Der Schlüssel für fast alle Probleme: Zivilcourage

Lange habe ich mit mir gerungen, ob ich beginnen soll, zu bloggen oder auf meinem eigenen Account Artikel zu schreiben. Schließlich schreibe ich ja auch als freier Journalist für Zeitungen. Aber hier darf ich keine Meinungen, keine Einschätzungen, keine Kommentierung abgeben. Darum habe ich nun entschieden: Ja, ich möchte diesen Weg gehen, quasi als Chefredakteur meiner eigenen Seite genau dieses Recht zu haben.

Was folgte war die nächste Überlegung: Was wäre denn ein gutes Thema für meinen ersten Artikel. Ein lokales, wie die mutlose Reaktion der Krefelder Politik auf die Vorschläge von Fridays For Future (FFF)? Oder doch Klima auf höheren Ebenen wie Bund oder Europa? Will ich über die Vorgänge rund um die Fußball Bundesliga schreiben, in der ein äußerst ehrenwerter Mensch, der genau die Art von „Superreichem“ ist, die wir haben wollen, der sich einbringt, Geld für soziale Projekte ausgibt, brav Steuern zahlt und stets auf dem Boden geblieben ist, eben Dietmar Hopp, übel angegangen wird? Oder, vor zwei, drei Wochen, die rassistischen Auswüchse in Gelsenkirchen (zumindest angeblich, allerdings wohl nicht final bewiesen) und Münster, das allerdings zugleich ein tolles Zeichen ist – aber dazu später mehr. Will ich generell über Rassismus und die Rechts-Links-Problematik reden?

Lange habe ich darüber nachgedacht, bis ich zu dem Ergebnis kam: Was mich vor allem stört ist ein ganz grundsätzliches, alle diese Fälle verbindendes Problem.

^^^^^^^^

### AUFGABE
Schreiben Sie bitte aus dem Text über Zivilcourage oben den Abschnitt Wort für Wort ab, der mit den Worten „Lange habe ich mit“ beginnt, und hören Sie nach „Recht zu haben.“ auf.

### ANGEZEIGTE DATEN
^^^^^^^^

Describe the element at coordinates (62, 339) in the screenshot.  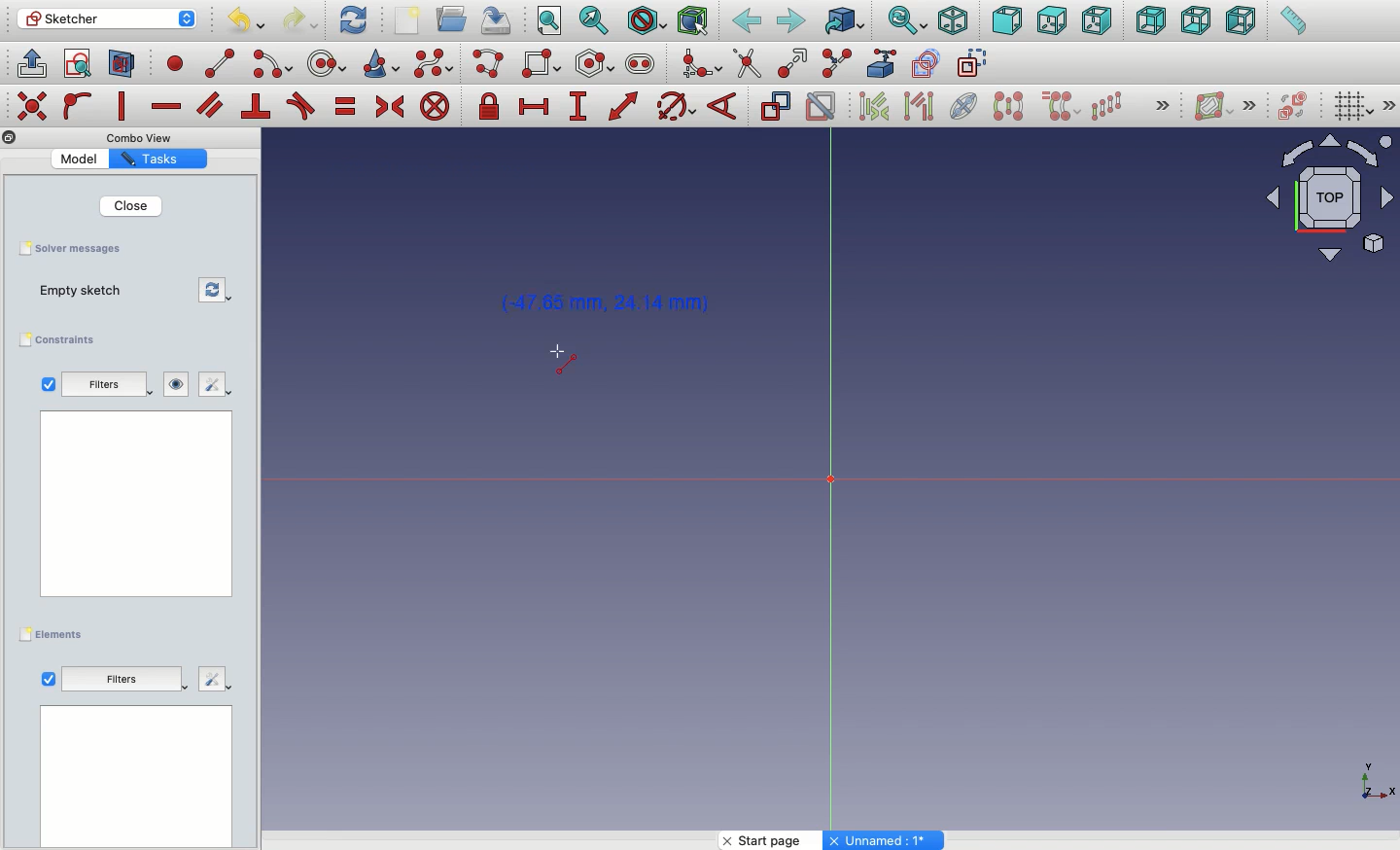
I see `Constraints ` at that location.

^^^^^^^^

### ERWARTETE AUSGABE
Lange habe ich mit mir gerungen, ob ich beginnen soll, zu bloggen oder auf meinem eigenen Account Artikel zu schreiben. Schließlich schreibe ich ja auch als freier Journalist für Zeitungen. Aber hier darf ich keine Meinungen, keine Einschätzungen, keine Kommentierung abgeben. Darum habe ich nun entschieden: Ja, ich möchte diesen Weg gehen, quasi als Chefredakteur meiner eigenen Seite genau dieses Recht zu haben.